The point, as The Financial Times noted, is that the Bush White House feels free to indulge in "the most far-fetched spin" to burnish the President’s image. There are surely many passages in Aristotle and Cicero that seem immediately relevant (such as the Greek’s warning against "empty vanity" in the work cited, or the Roman’s denunciation of the Enron-like merchant, "shifty, deep, artful, treacherous, malevolent," in an essay on business).
Trying to portray Mr. Bush as a serious scholar is about as believable as earlier efforts to paint him as a selfless statesman who heeds no polls, adheres always to principle, and indulges in nothing so base and "Clintonian" as political calculation. Citizens who wish to preserve such illusions should avoid reading the PowerPoint presentation by White House chief political adviser Karl Rove about Republican electoral strategies and prospects.
That computer disc, reportedly left on a public street by an intern, fell into the hands of a Democratic Congressional staffer, who handed it over in turn to Roll Call, the Capitol Hill weekly. Used by Mr. Rove and his associates to lecture Republican activists visiting the White House, the slides on that disc reveal an unusually cynical approach to public policy, even for a President. (Anyone eager to be disillusioned, or just amused, may view the entire presentation at www.politicspa.com.)
Consider slide 21, which summarizes the White House plans for various constituencies that Mr. Rove hopes to draw into the Bush camp over the next two years. It says that they intend to "maintain" support from "Coal & Steel," "Farmers" and "Ranchers." Then skip ahead to slides 24 through 26, which show the states most narrowly won or lost by Mr. Bush in 2000, including West Virginia (coal), Missouri (farmers), Iowa (farmers), Pennsylvania (steel), Ohio (coal and steel), Wisconsin (farmers) and so on.
What Mr. Rove omitted from his show-and-tell, of course, were the little actions the President took to help himself in these states of "special concern," as they’re called in PowerPoint prose.
The political guru might have added a slide of Mr. Bush signing that $190 billion farm bill, which the White House obstructed for months as a supposed affront to its free-market ideology, but now touts as its own. He might also have added another slide detailing those steep new steel tariffs announced by Mr. Bush a few weeks ago, in direct contradiction of the administration’s free-trade rhetoric. Or he could have slipped in a slide about Mr. Bush’s abandonment of his promise to reduce carbon dioxide and other air pollution, a straight sellout to the coal industry.
Such additions would no doubt have been excessively candid.

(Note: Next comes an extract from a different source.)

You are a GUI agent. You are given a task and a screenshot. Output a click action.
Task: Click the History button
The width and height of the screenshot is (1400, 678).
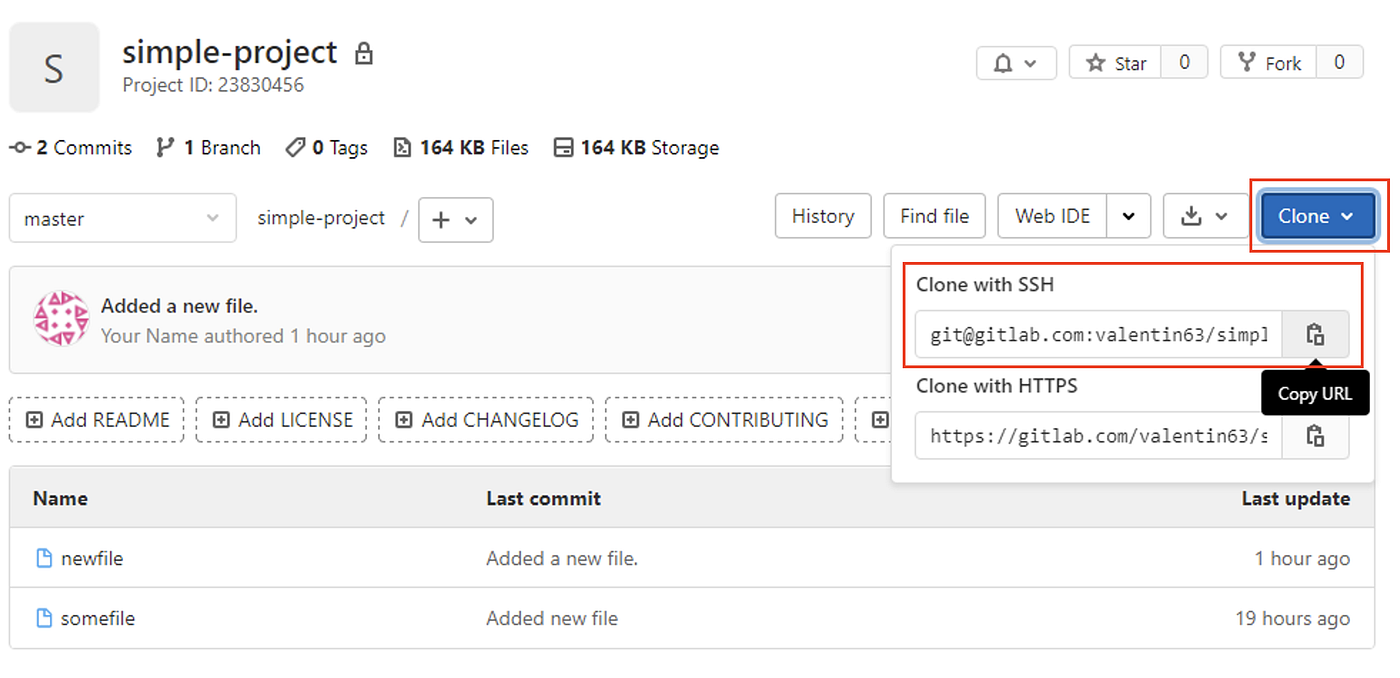click(823, 216)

Speaking of candor, Mr. Rove’s purloined disc delineates several states where the White House expects bad trouble in the midterm elections. Notable on the "special concern" list was Florida, where the President’s brother is seeking re-election as Governor (and where the White House, coincidentally, announced a plan to buy unpopular offshore-drilling leases, despite the "energy crisis" that necessitates drilling off California and in Alaska.) Also notable was Texas, where Mr. Rove evidently fears that his party may lose both the gubernatorial and U.S. Senate races.
As soon as the disc leaked out, the White House announced that its contents didn’t accurately reflect Mr. Rove’s opinions. None of the Republicans is really in trouble, they insisted. A senior official also told the Associated Press that recent policy reversals by the President have "no connection to political gain" for him and his party.
Maybe they should add Nixon, Machiavelli and Jon Lovitz ("Yeah, that’s the ticket!") to the White House roster of inspirational philosophers.